[Entries on target coordinates]

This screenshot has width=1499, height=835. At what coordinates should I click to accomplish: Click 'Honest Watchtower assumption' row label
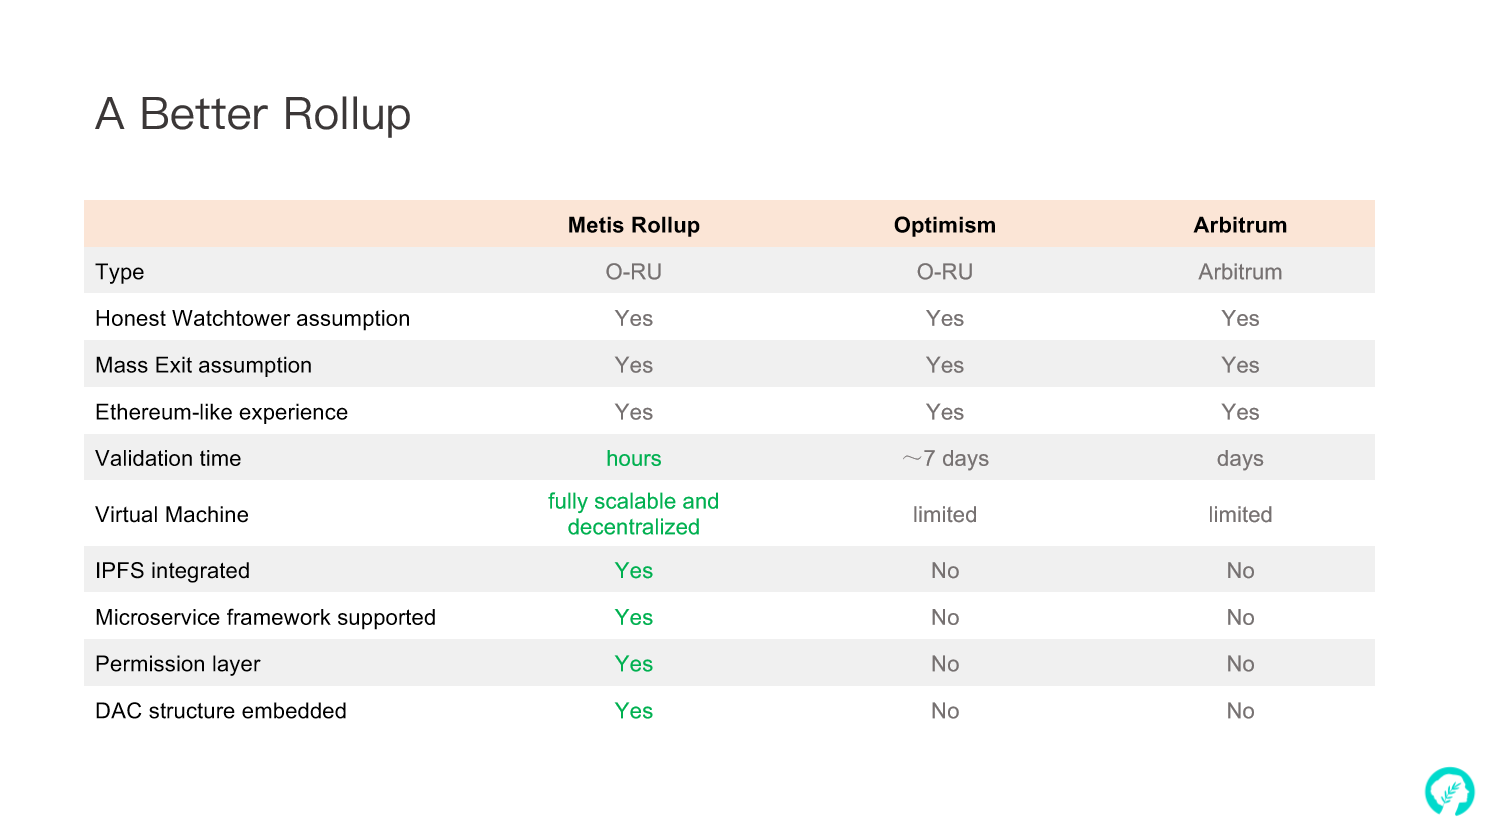(x=253, y=319)
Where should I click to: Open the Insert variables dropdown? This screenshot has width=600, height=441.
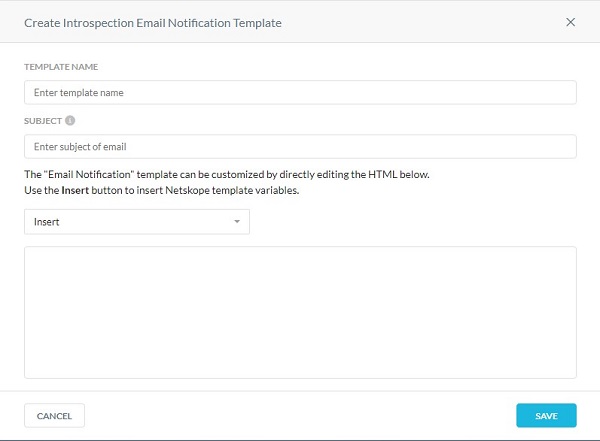pyautogui.click(x=137, y=222)
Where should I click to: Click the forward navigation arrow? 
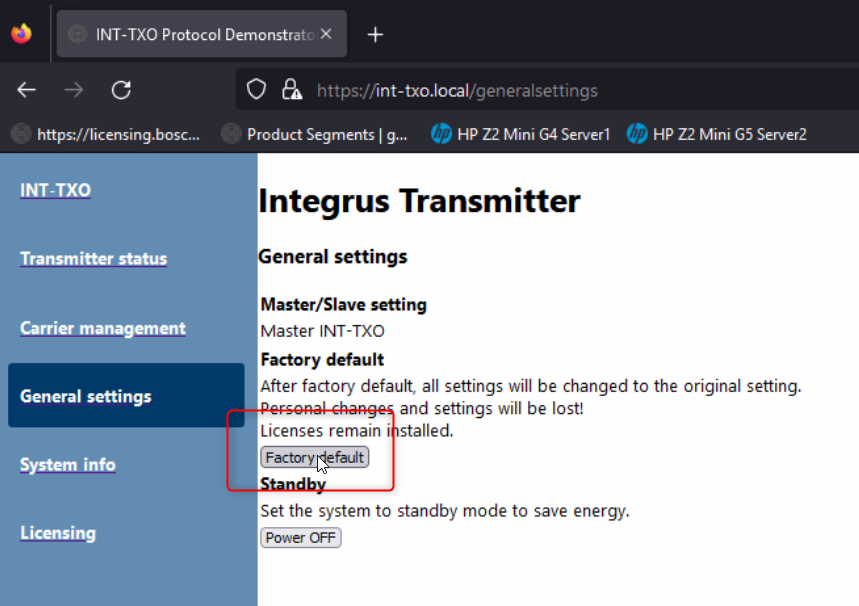coord(74,90)
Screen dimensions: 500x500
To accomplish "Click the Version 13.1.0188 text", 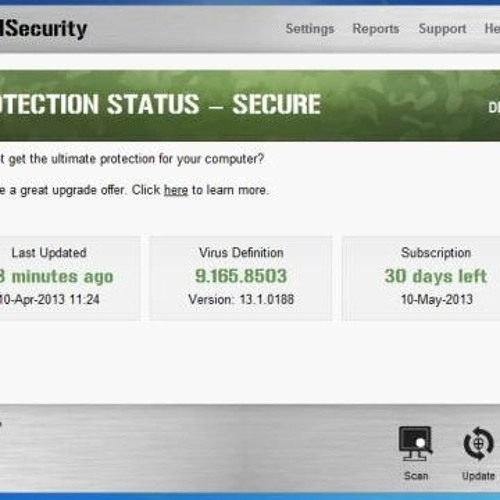I will [241, 299].
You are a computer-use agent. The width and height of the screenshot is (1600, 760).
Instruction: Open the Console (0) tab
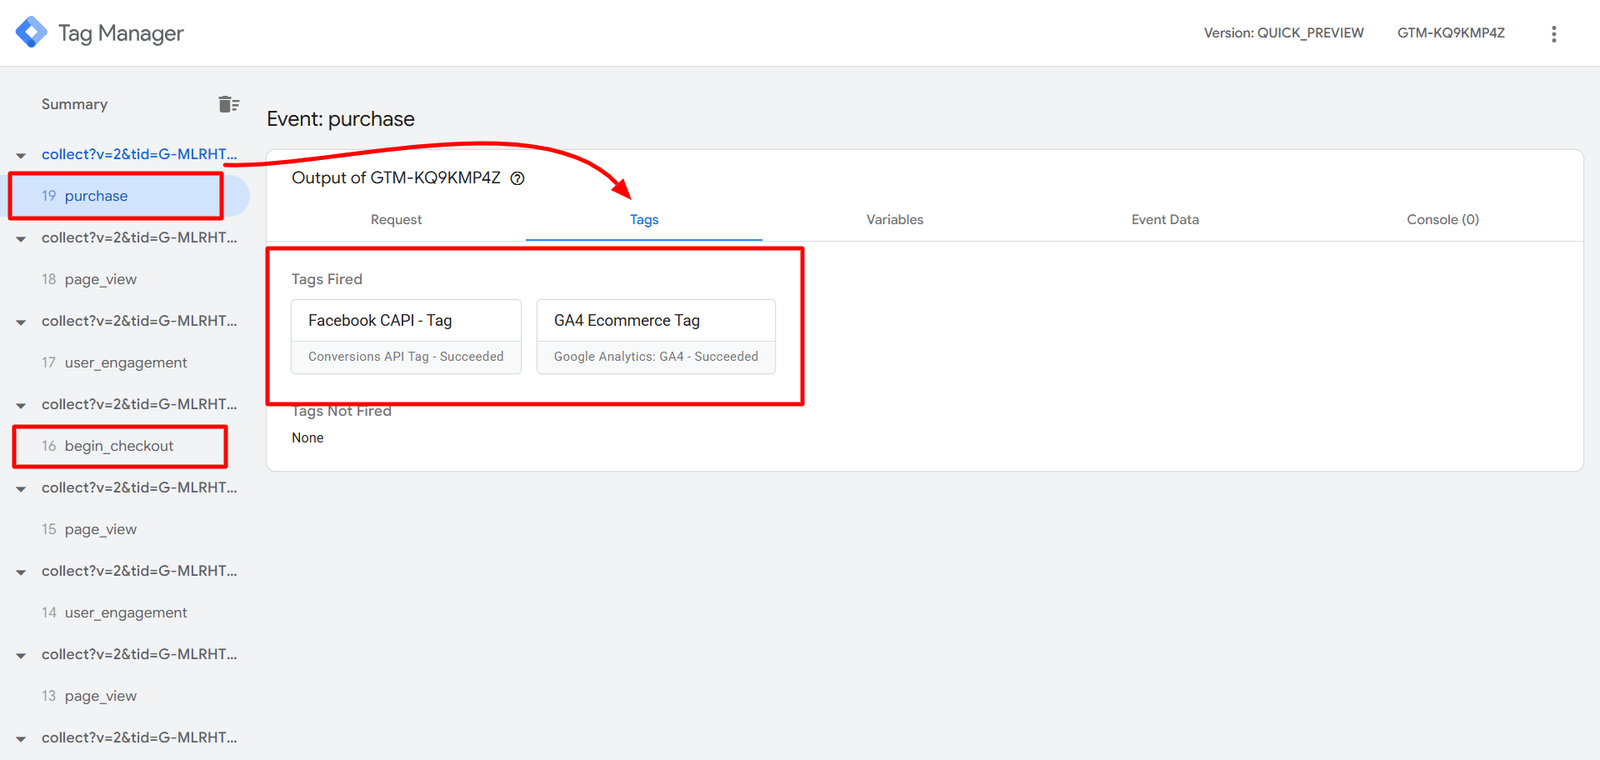tap(1442, 220)
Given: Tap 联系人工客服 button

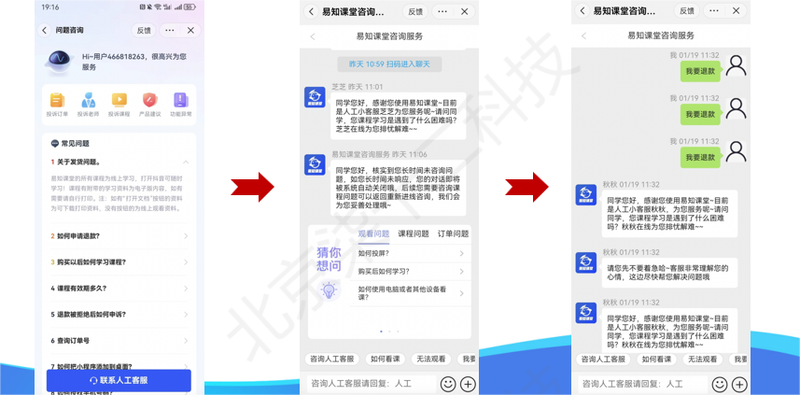Looking at the screenshot, I should [119, 380].
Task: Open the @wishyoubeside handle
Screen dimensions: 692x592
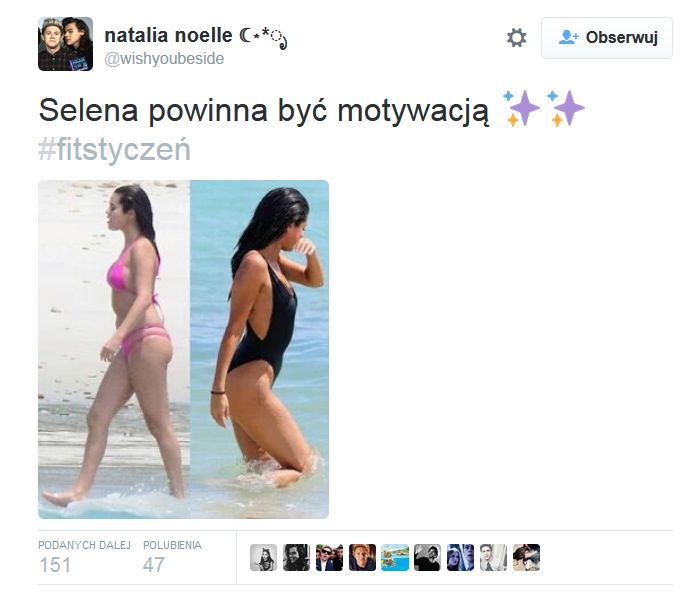Action: click(x=164, y=59)
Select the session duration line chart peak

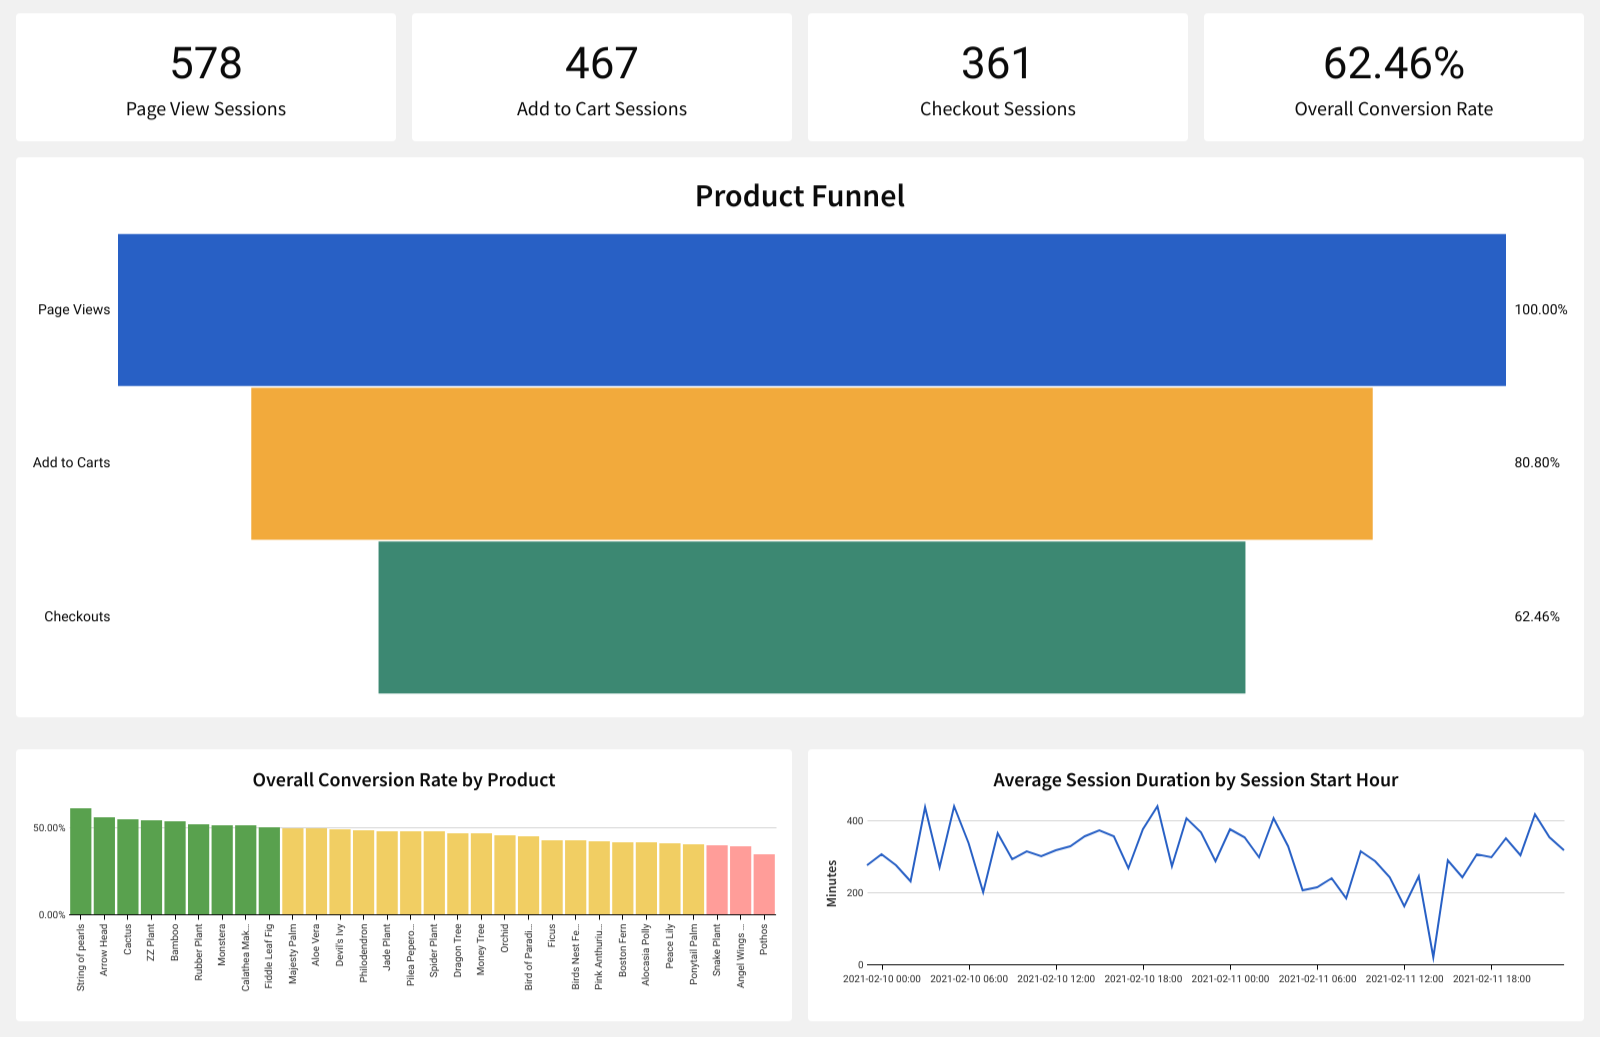pos(926,805)
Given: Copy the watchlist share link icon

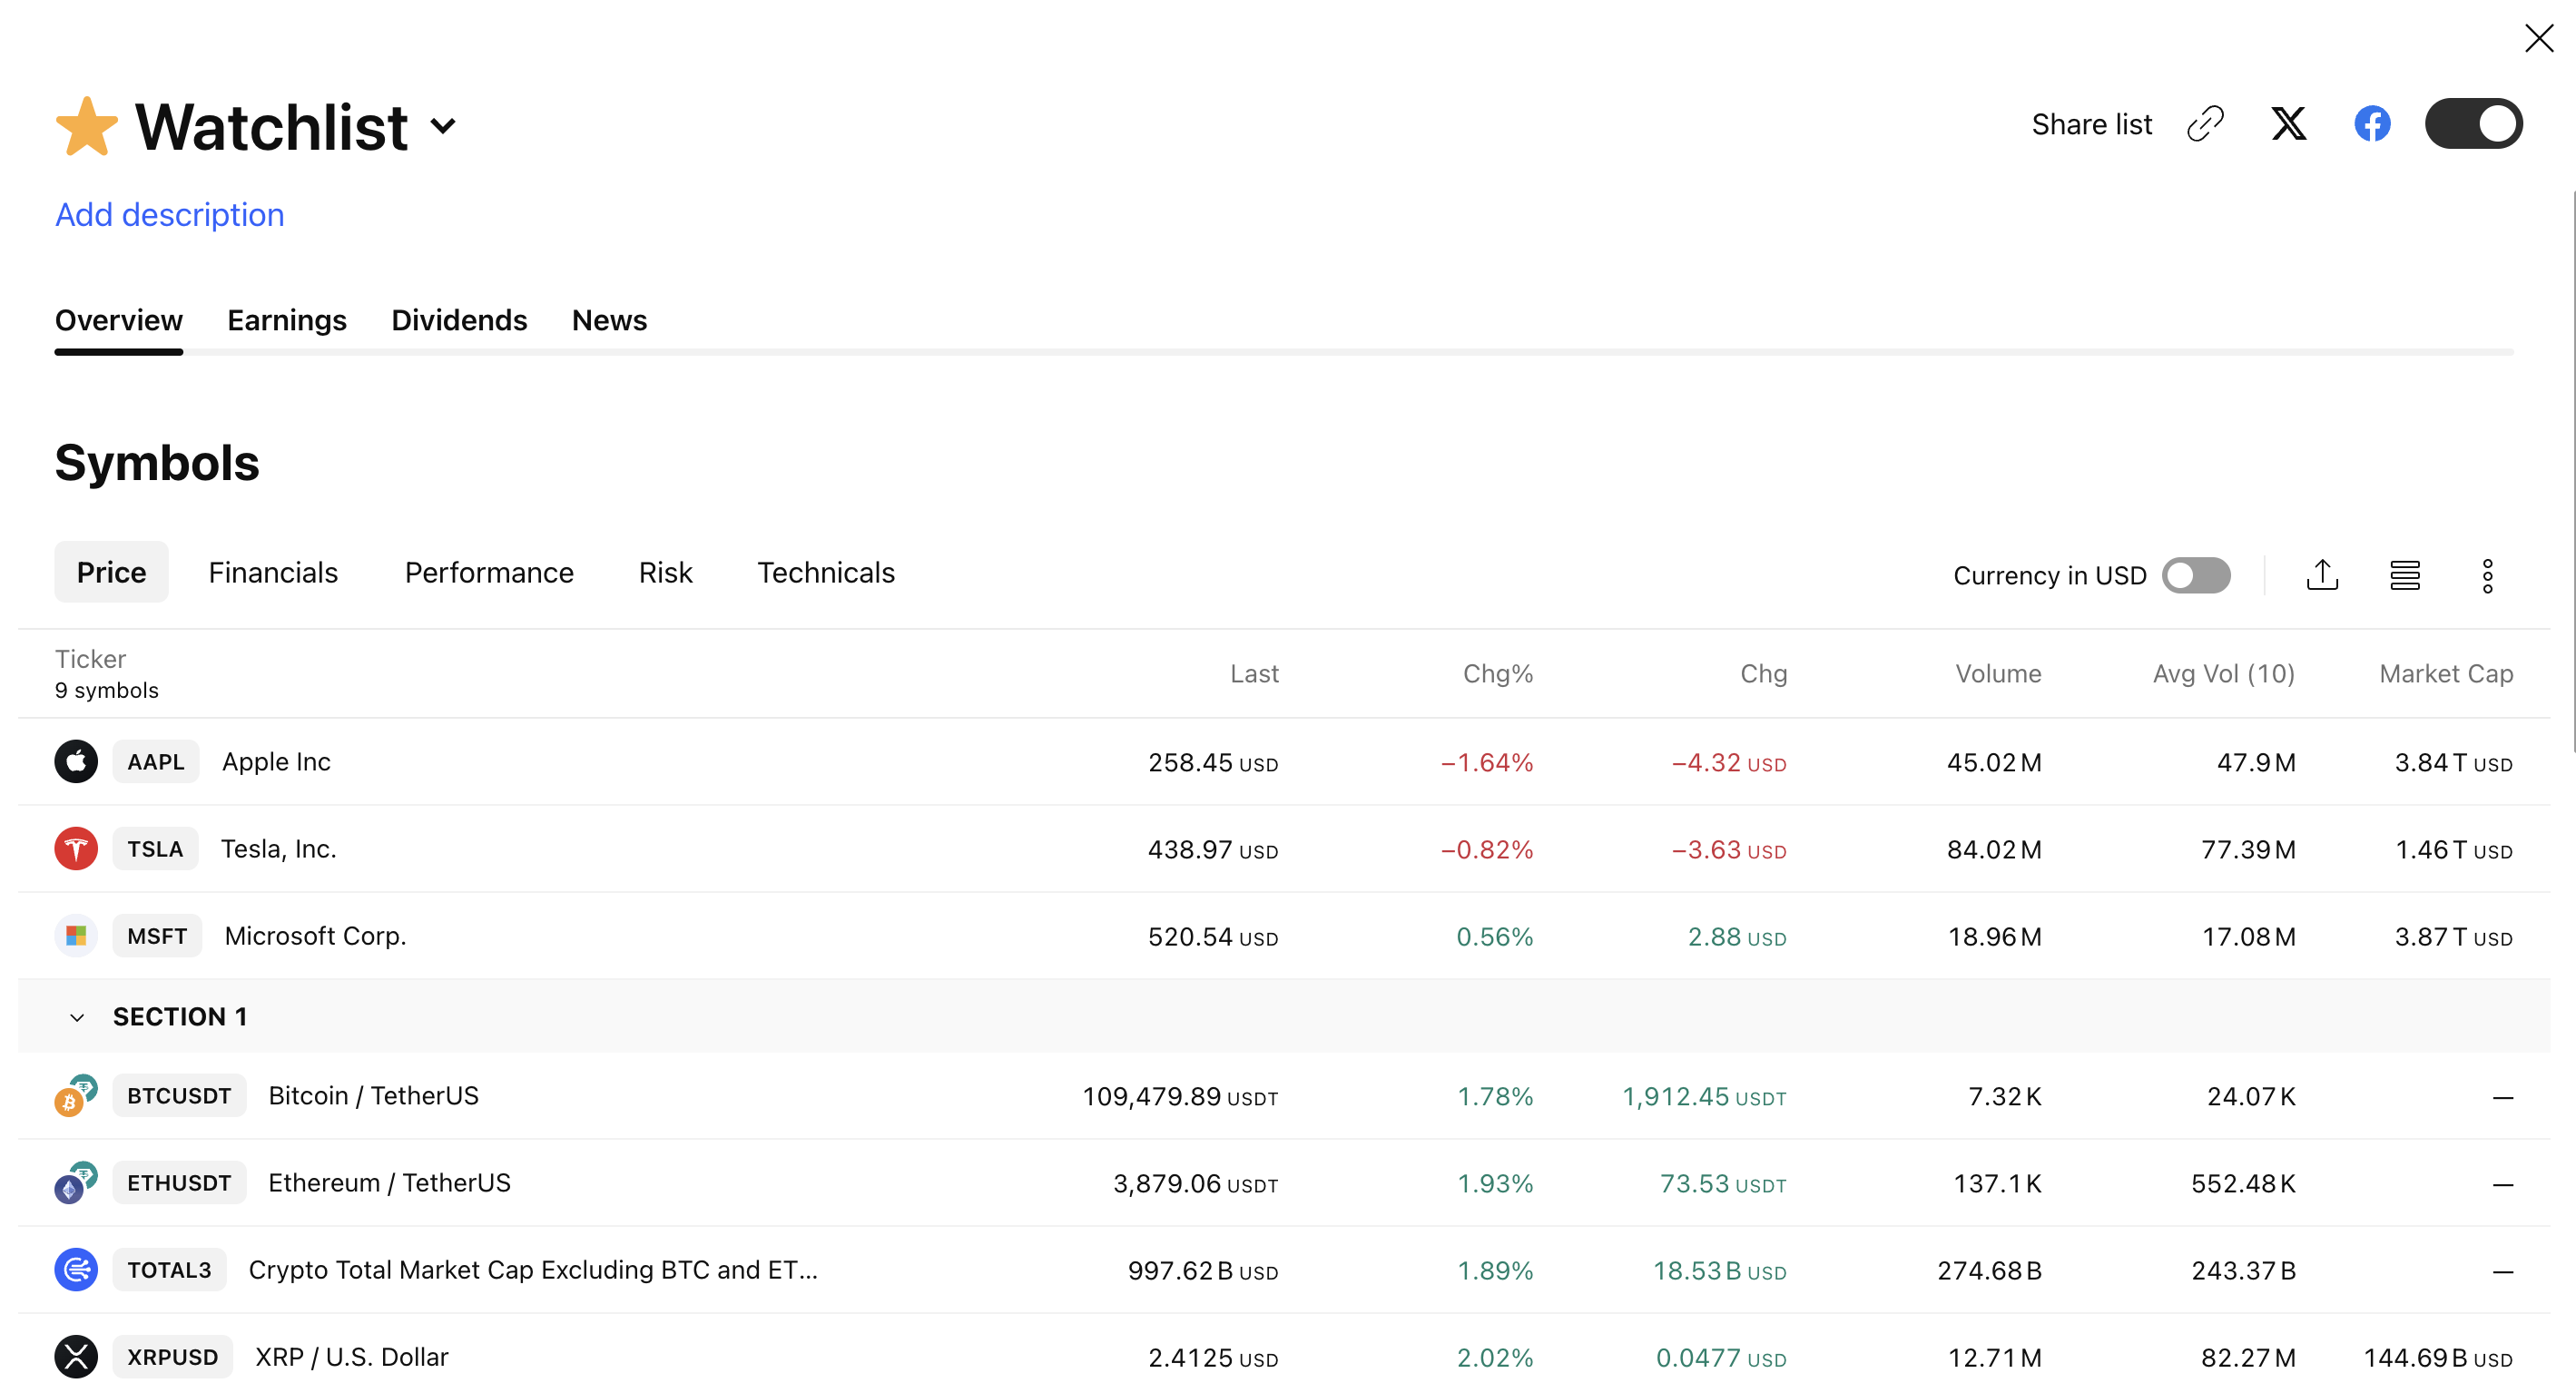Looking at the screenshot, I should (x=2205, y=124).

> _Written request_:
Arrange the stretch from the start of the records through the line containing "(x=253, y=319)" as a numbered list, skipping any blank lines. Leave the pictures out.

> _Solution for this task_:
1. This screenshot has width=1499, height=835. At what coordinates should I click to accomplish: Click 'Honest Watchtower assumption' row label
2. (x=253, y=319)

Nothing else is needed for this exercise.